Из глубины экрана. Интерпретация кинотекстов — страница 19 из 43

Проработка травмы на рубеже эпох: «Бакенбарды» (Юрий Мамин, 1990) [253]

Закат СССР был настолько долгим и неторопливым, что изнутри казался не закатом, а застоем, – а из нынешней реставрационной, построенной на эксплуатации ресентимента перспективы и вовсе представляется «эпохой стабильности». Традиционное для советских властных элит стремление к тотальной зарегулированности сосуществовало здесь с поступательным и неудержимым вымыванием каких бы то ни было легитимирующих оснований, на которые – в настоящем и будущем – можно было бы ссылаться как на raison d’être этой системы. Системы, которая была наследницей альтернативного модернизационного проекта, крайне амбициозного и привлекательного в 1920-е годы, а к началу 1980-х выродившегося (пройдя через множество травматических стадий) в громоздкую и плохо сбалансированную конструкцию, озабоченную, по большому счету, едва ли не исключительно поддержанием гомеостаза.

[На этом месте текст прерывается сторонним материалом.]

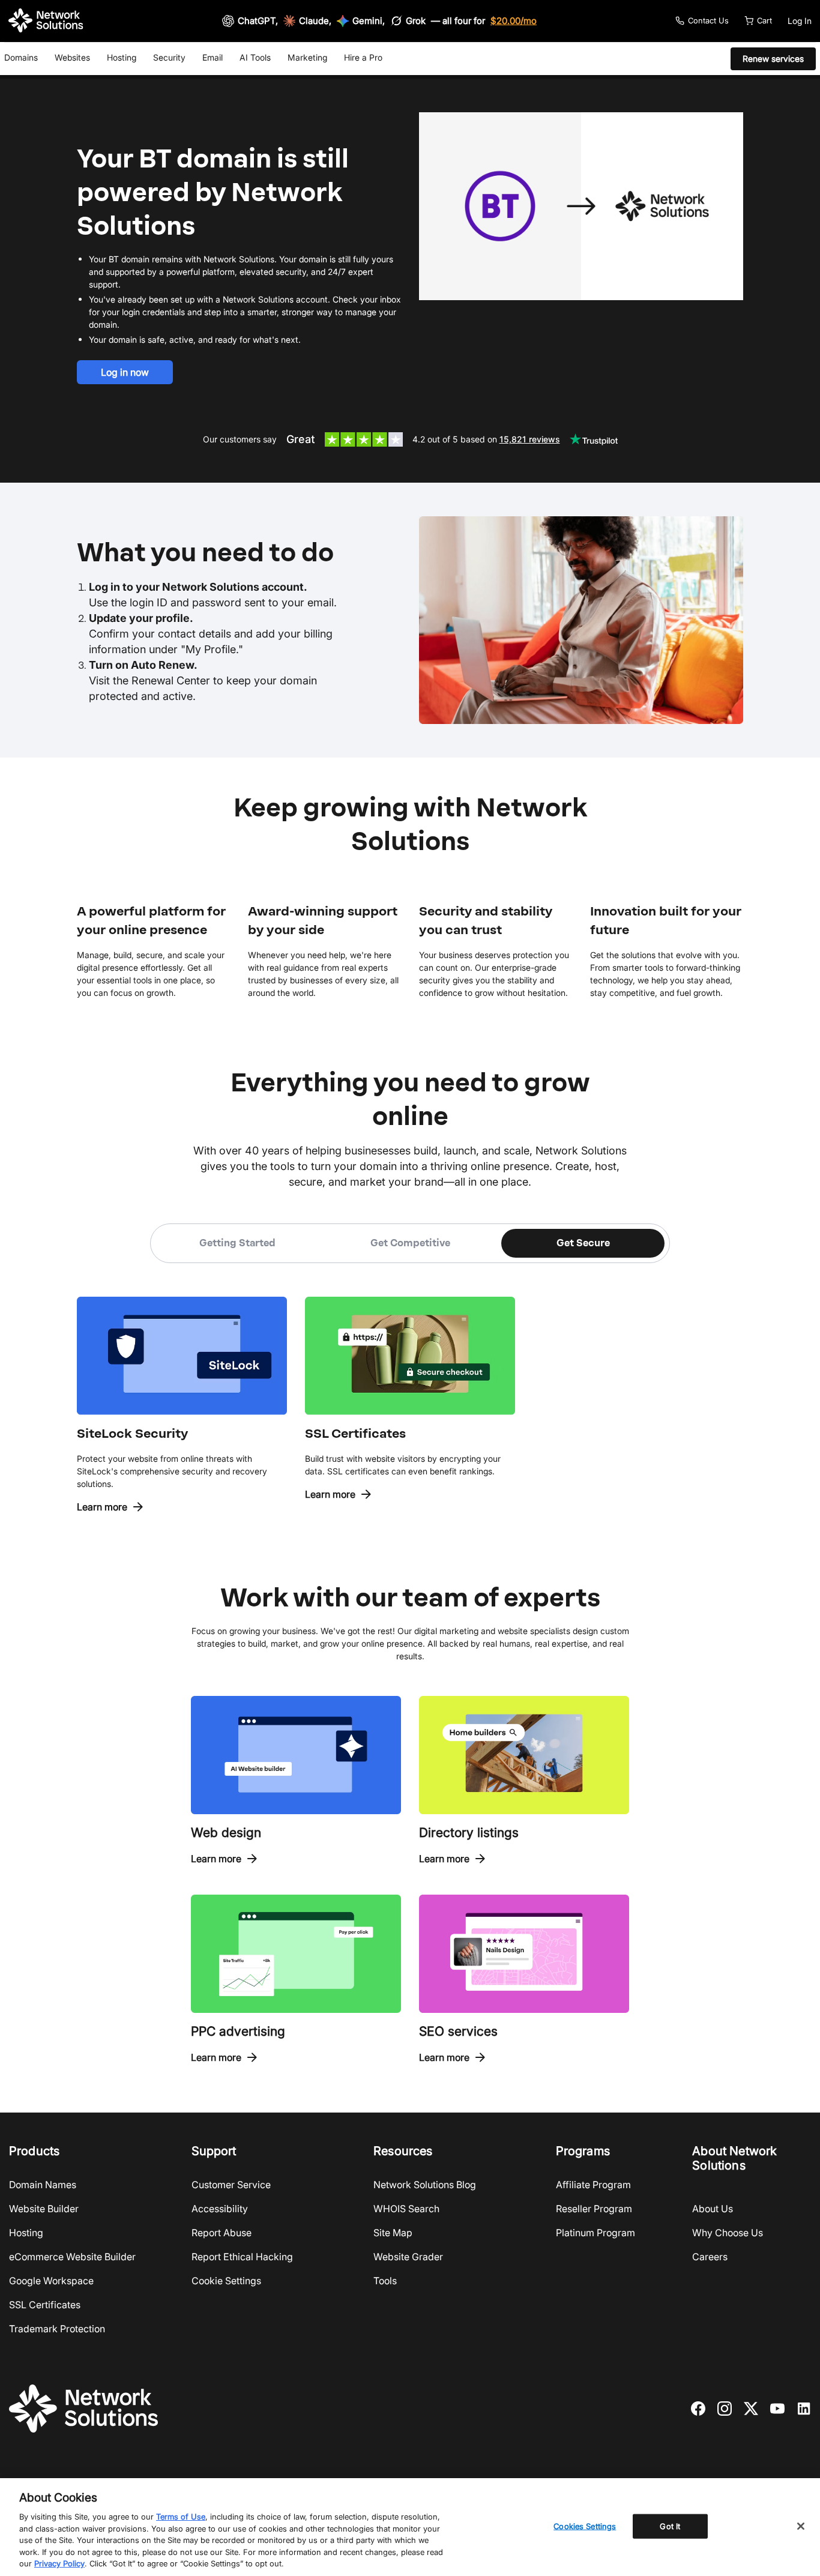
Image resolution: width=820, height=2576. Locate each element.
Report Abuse (221, 2233)
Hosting (121, 57)
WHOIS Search (406, 2209)
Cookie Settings (226, 2281)
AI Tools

Вялый брежневский традиционализм, за неимением лучшего подпертый сконструированным в конце 1960-х мифом о Великой Отечественной войне[254], был способен только гальванизировать труп и перерабатывать осколки былых мифов в навязшую на зубах риторику. Впрочем, эта форма общественного устройства не просуществовала бы четверть века, если – согласно известной каждому советскому школьнику ленинской формуле революционной ситуации – низы бы действительно не могли жить, а верхи управлять по-старому. И качество жизни, и качество управления в СССР середины 1960-х – конца 1980-х годов было весьма далеким от идеала; а еще и то и другое постепенно не улучшалось, а ухудшалось. Но империя продолжала существовать, настаивать на себе и на ходу латать дыры в особо прохудившихся местах. Однако к 1990 году, когда процесс распада старой модели зашел уже достаточно далеко, вопрос о том, какими путями пойдет трансформация государства и общества на одной шестой части суши, уже не воспринимался как сугубо теоретический.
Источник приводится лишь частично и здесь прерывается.